--- START ---

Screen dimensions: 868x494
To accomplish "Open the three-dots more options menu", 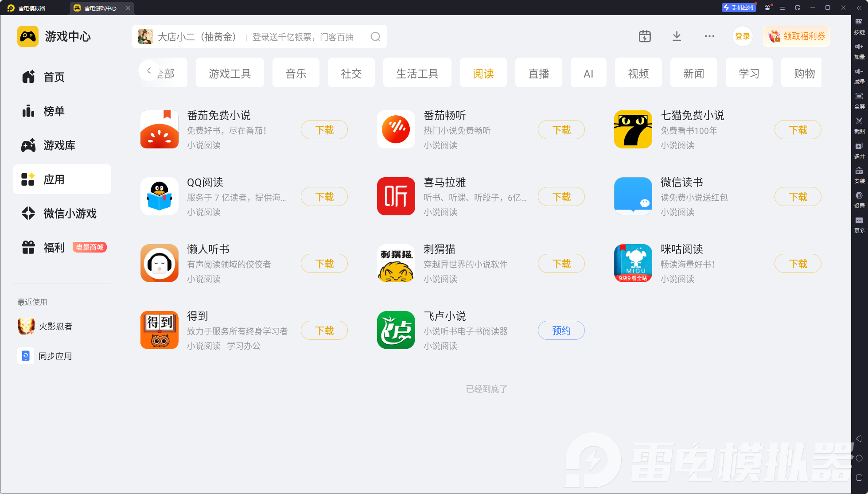I will (709, 36).
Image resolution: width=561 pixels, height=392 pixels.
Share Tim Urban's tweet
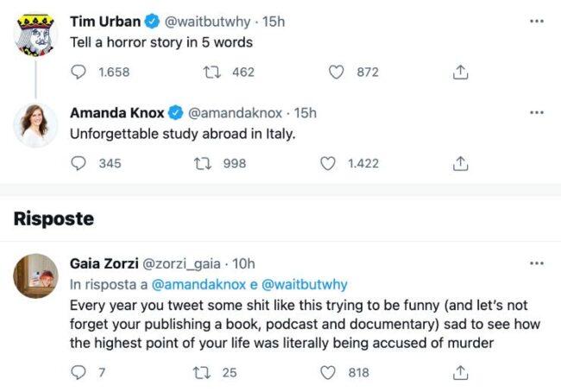tap(460, 73)
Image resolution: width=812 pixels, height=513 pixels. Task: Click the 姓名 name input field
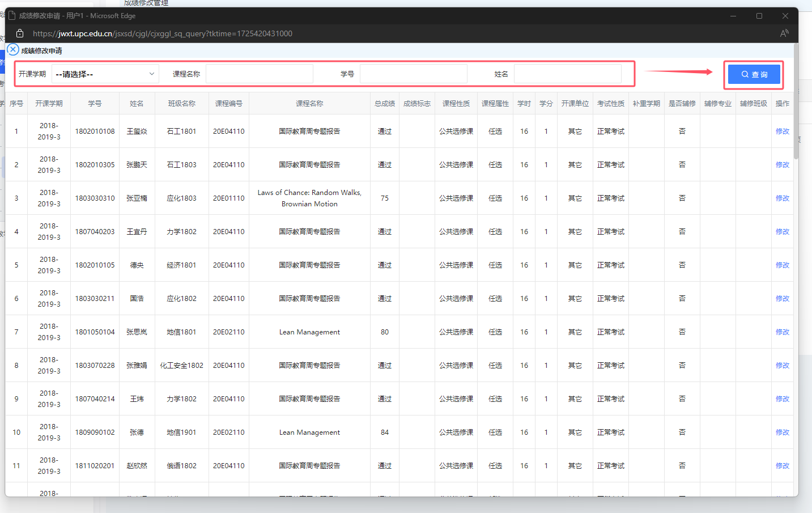pyautogui.click(x=567, y=74)
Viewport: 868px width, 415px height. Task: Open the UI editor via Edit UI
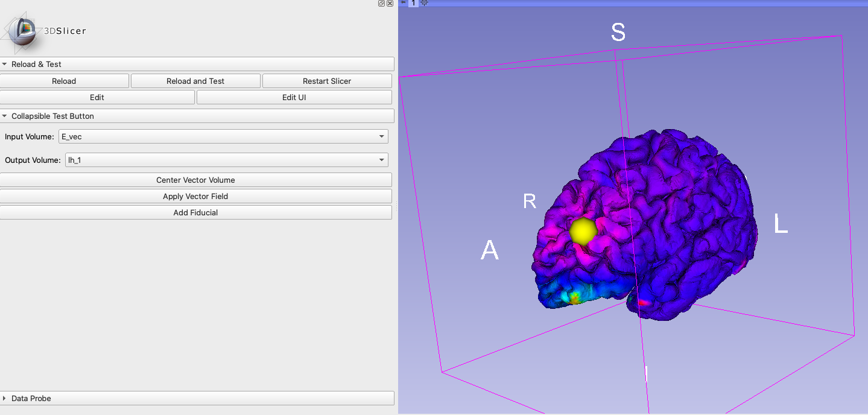click(294, 97)
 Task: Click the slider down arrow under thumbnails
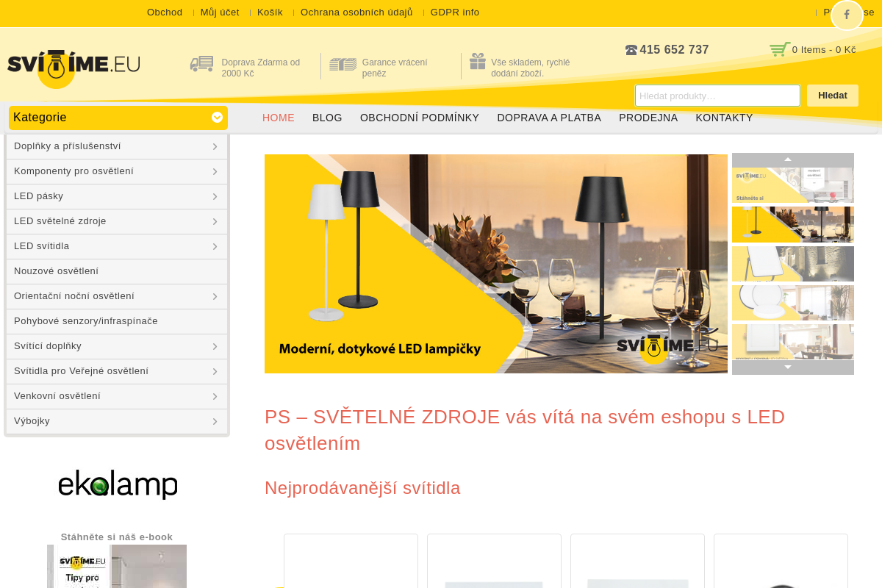(788, 368)
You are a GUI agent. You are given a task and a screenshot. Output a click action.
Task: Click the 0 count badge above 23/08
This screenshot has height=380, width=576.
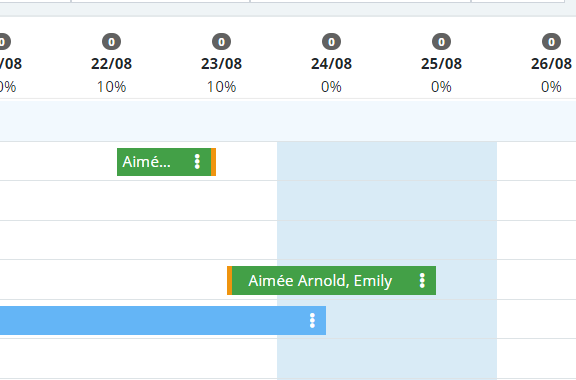click(x=222, y=42)
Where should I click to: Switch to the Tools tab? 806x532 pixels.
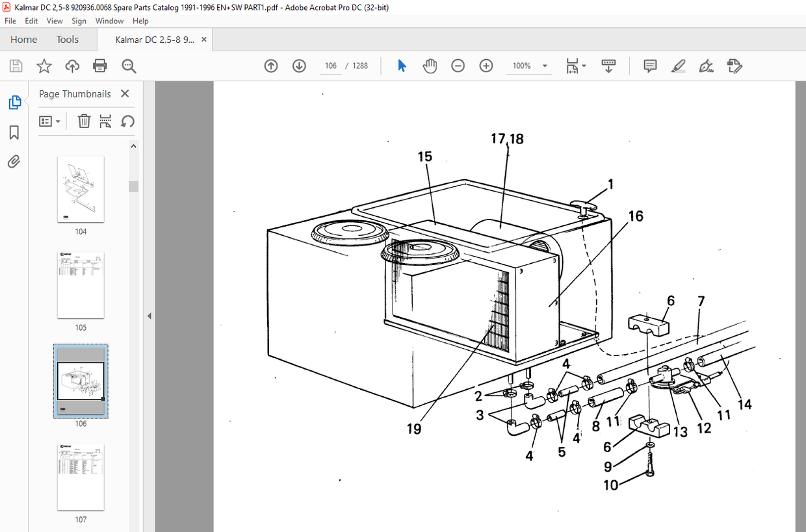point(67,39)
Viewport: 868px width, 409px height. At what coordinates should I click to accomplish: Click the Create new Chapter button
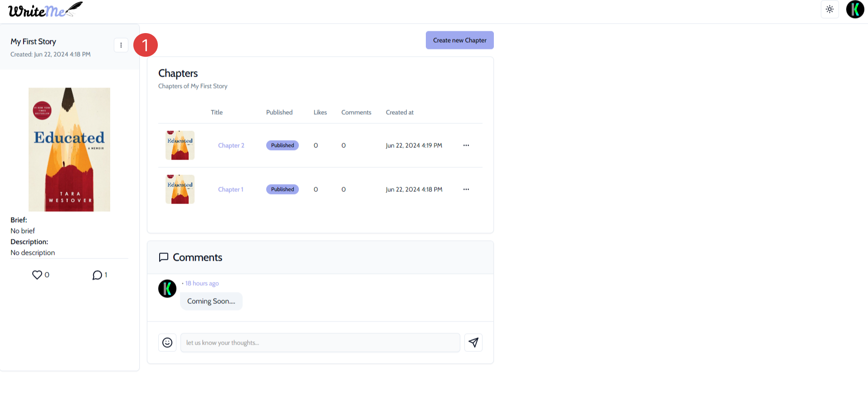click(459, 40)
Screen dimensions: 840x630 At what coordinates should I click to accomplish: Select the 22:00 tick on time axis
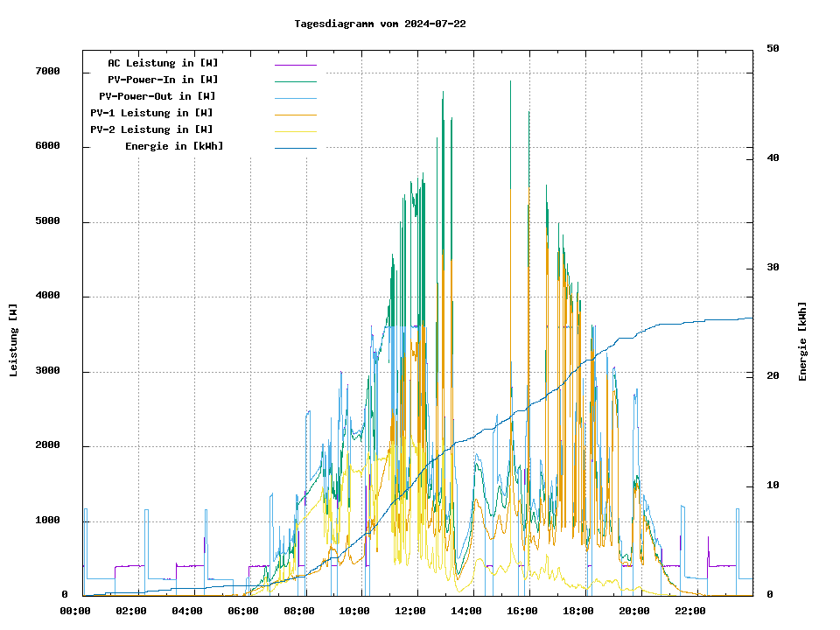690,611
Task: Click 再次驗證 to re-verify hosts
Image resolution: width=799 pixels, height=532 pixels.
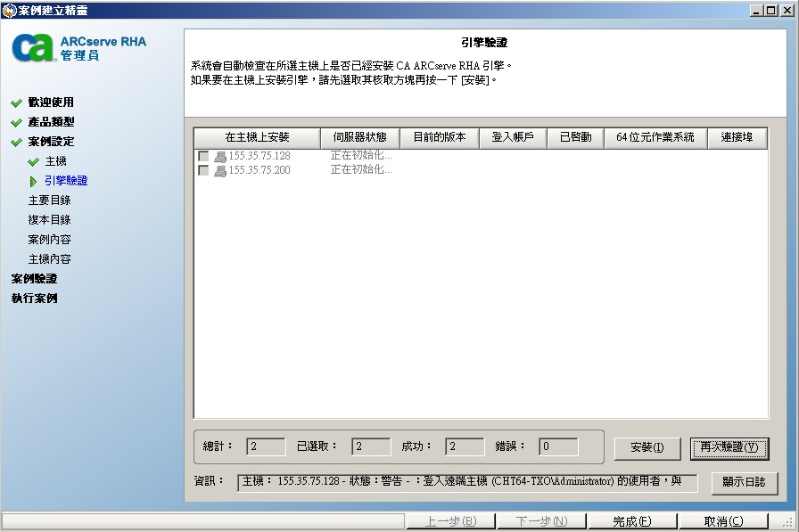Action: coord(729,447)
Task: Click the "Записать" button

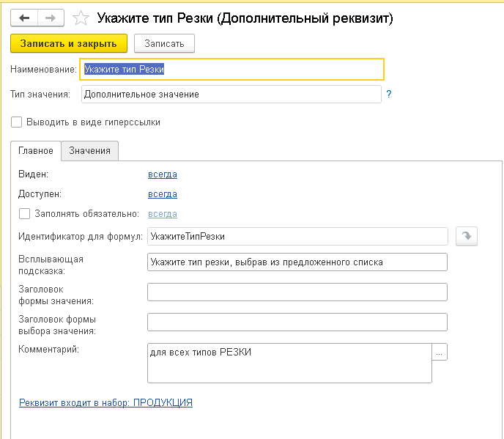Action: coord(164,44)
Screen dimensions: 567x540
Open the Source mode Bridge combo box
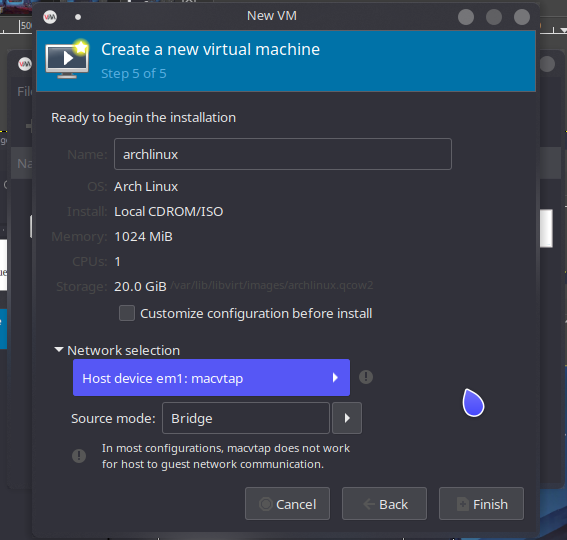click(x=246, y=418)
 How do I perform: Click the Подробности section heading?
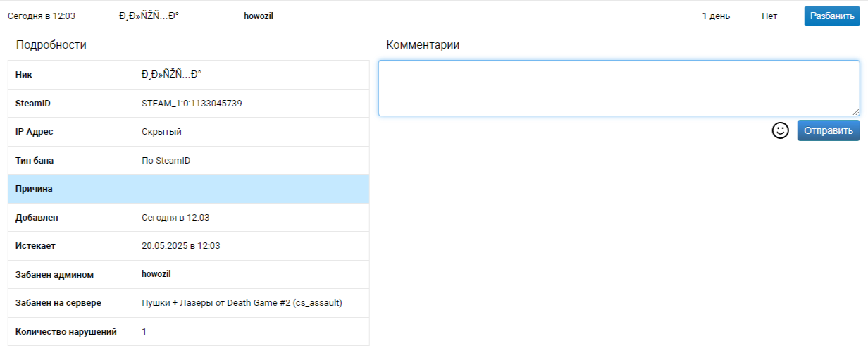(51, 45)
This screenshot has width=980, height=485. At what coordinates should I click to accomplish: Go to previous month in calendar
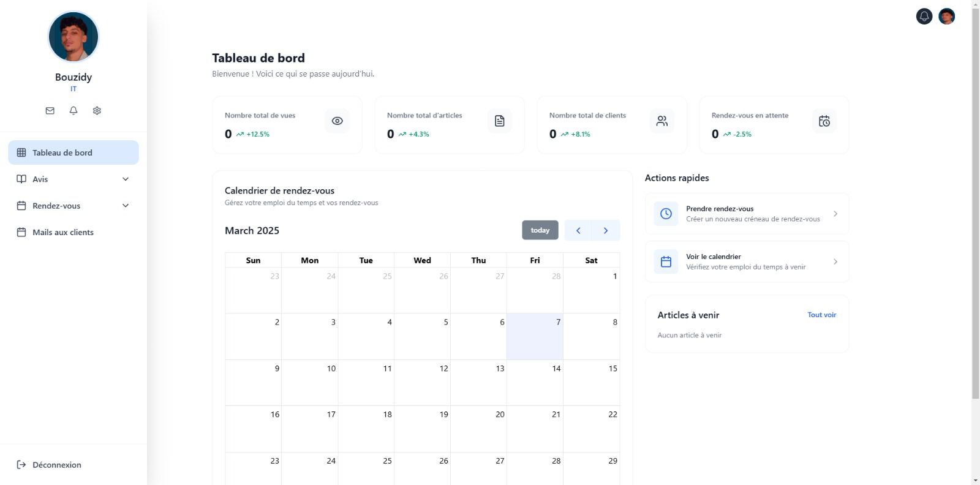[x=578, y=230]
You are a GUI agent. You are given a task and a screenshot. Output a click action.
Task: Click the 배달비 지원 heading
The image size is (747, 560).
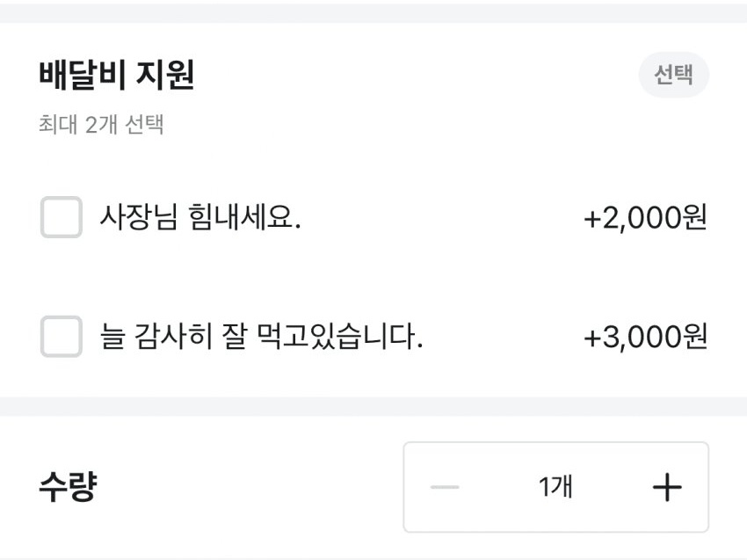click(x=116, y=76)
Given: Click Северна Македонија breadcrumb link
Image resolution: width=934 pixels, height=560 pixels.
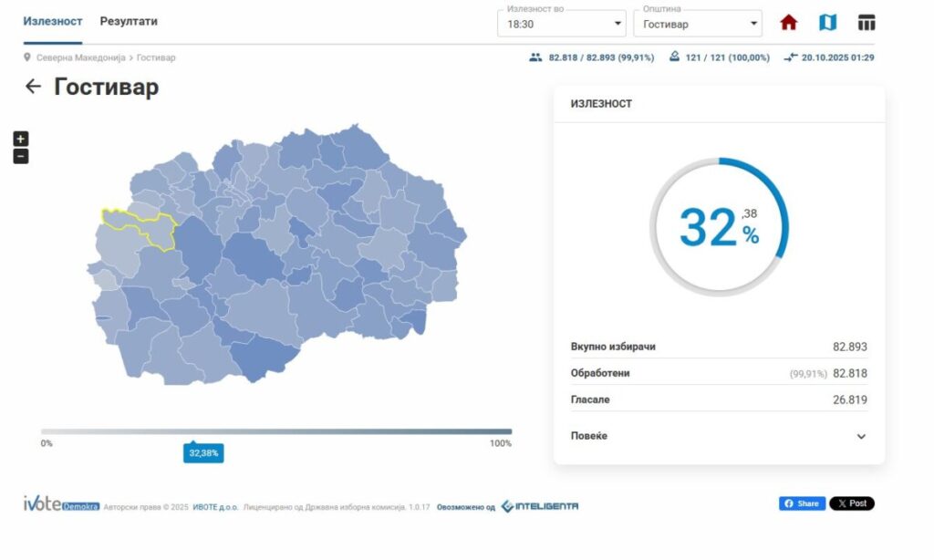Looking at the screenshot, I should [81, 57].
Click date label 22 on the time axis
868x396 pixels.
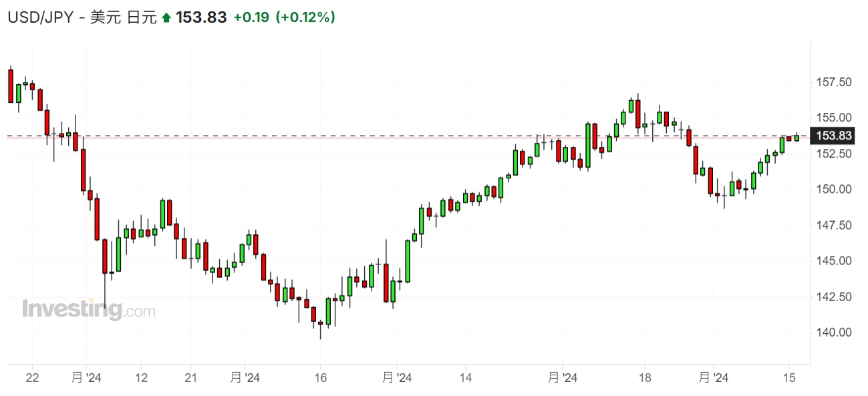32,378
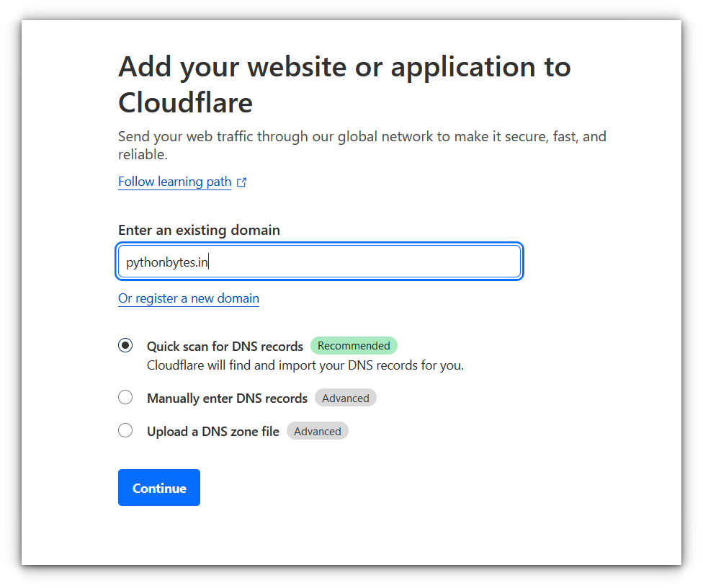Select the Upload a DNS zone file radio
The image size is (703, 588).
tap(125, 430)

--- END ---

# [THE TASK]
In the data above, the stretch from the line with "This screenshot has height=380, width=576." through the line with "Screen dimensions: 567x540" is to be returned exactly, minus any pictures.

# [RESPONSE]
This screenshot has height=380, width=576.
click(x=222, y=42)
Where should I click to: Switch to the Tools tab? 806x532 pixels.
point(67,39)
Viewport: 868px width, 409px height. At what coordinates should I click to accomplish: Click the Create new Chapter button
click(459, 40)
Screen dimensions: 840x630 At what coordinates should I click to accomplish: Select the 22:00 tick on time axis
690,611
Task: Click 再次驗證 to re-verify hosts
Image resolution: width=799 pixels, height=532 pixels.
Action: coord(729,447)
Task: Click the "Записать" button

Action: coord(164,44)
Screen dimensions: 567x540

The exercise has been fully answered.